For Britain and the United States, which drafted and pushed for the resolution, the vote was a victory for their efforts to continue political and economic pressure on Iraqi President Saddam Hussein's regime. The resolution is the 49th in a series of resolutions adopted by the Council against Iraq since its 1990 invasion of Kuwait.

Following the resolution's rejection by the Iraqi authorities, Baghdad and Washington seem now set for a series of standoffs over the next few weeks or months, as has been the case in past crises involving Iraq and the United Nations. Many observers however believe that the situation may resolve itself without conflict, with Iraq eventually backing down and resuming cooperation with the new disarmament agency following a period of political brinkmanship.

 


Zahi Hawass

Iraqis protest in a Baghdad street following Iraq's rejection of last week's UN resolution
(photo: AP)


Such a view is based on past experience as well as on the fact that the present resolution, Number 1284, is ambiguous and has details that are yet to be agreed upon, and these may provide Iraq with a way out following divisions within the Security Council.

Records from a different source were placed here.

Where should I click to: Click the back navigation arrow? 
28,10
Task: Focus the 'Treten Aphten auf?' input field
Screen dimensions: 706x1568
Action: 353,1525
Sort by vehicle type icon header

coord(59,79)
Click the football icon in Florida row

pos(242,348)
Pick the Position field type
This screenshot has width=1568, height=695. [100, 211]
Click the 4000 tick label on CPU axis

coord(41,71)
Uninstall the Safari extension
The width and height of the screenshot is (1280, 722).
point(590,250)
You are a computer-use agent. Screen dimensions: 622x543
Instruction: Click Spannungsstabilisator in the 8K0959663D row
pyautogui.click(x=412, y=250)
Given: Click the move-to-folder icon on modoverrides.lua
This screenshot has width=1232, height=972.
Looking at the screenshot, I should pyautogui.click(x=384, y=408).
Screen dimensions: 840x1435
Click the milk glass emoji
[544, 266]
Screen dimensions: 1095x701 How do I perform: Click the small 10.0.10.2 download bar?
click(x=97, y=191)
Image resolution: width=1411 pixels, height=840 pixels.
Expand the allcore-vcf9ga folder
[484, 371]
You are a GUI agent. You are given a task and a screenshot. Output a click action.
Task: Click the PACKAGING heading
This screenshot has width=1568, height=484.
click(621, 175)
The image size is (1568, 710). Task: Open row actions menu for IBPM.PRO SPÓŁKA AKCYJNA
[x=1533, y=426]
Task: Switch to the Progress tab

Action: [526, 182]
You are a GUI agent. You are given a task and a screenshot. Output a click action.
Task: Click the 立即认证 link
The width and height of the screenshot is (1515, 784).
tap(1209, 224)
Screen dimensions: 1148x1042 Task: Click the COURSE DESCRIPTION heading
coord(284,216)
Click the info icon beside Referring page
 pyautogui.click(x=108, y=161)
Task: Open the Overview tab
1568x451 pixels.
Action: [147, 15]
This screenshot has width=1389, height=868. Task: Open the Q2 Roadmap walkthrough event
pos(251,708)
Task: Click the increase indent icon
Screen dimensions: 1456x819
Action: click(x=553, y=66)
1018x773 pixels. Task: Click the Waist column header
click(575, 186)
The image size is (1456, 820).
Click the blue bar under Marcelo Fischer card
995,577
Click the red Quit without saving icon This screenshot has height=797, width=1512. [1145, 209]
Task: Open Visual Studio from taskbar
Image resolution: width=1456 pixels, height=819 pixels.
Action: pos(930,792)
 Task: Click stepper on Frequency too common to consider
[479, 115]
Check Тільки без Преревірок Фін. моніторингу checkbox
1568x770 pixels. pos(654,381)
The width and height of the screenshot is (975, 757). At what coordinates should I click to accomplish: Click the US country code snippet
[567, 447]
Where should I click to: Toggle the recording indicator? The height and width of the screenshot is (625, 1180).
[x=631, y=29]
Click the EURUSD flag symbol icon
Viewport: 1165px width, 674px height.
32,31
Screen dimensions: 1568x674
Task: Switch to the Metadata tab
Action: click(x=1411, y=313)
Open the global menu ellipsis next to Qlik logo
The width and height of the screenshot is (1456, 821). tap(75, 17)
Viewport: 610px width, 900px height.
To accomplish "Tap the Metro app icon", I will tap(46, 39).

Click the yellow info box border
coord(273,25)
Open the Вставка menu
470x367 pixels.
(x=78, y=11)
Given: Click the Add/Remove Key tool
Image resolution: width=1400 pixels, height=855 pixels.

However, whatever the case may be, the United States' determination to pass the resolution, especially without the kind of consensus it has always sought in regard to policy on Iraq, has raised questions about Washington's future intentions towards the country. Observers are concerned that the Clinton administration may have pushed hard for the resolution for domestic political purposes, since US policy towards Iraq is likely to be high on the political agenda in a US election year for both the Democratic and Republican parties.

There is a general agreement among observers that a more hard-line policy towards Iraq will emerge in the United States as the election campaign there starts heating up, possibly driving the administration further to tighten the knot around Saddam.

Iraq's defiance of the resolution and refusal to cooperate with the inspectors may therefore be an opportunity for Washington to launch a new wave of missile attacks on the country.

Such a move on the US's part however would be a propaganda triumph for the Iraqis in the protracted crisis and would only highlight once again the humanitarian crisis in Iraq and put Saddam back in the headlines.

Strictly speaking, observers say, it seems hard to believe that the new resolution will resolve the Iraq crisis whether by way of getting rid of Saddam or of finding an accommodation with him. The continuation of sanctions and the new weapons inspection agency may be effective instruments to weaken the Iraqi leader, but it is doubtful that they can topple his regime.

As debate continued about what would happen now, Baghdad announced last Sunday that some ten thousand Iraqis, most of whom were children, had died in November because of a lack of food, medicine and proper health care. By timing this announcement with the adoption of the new UN resolution, Saddam may once again be trying to turn his people's suffering to his own propaganda advantage, but it certainly also raises the argument again against the effectiveness of the sanctions as an instrument in the continued Iraqi-US confrontation.

Meanwhile, French President Jacques Chirac told The New York Times last Friday that the sufferings of the Iraqi people caused by the continuation of the economic sanctions were only "advantageous to Saddam".

"If there is a possibility of suspending the embargo and people are better treated, then people might start asking where Saddam is taking them and why they had all become victims," Chirac asserted in a statement that was seemingly at odds with official US policy.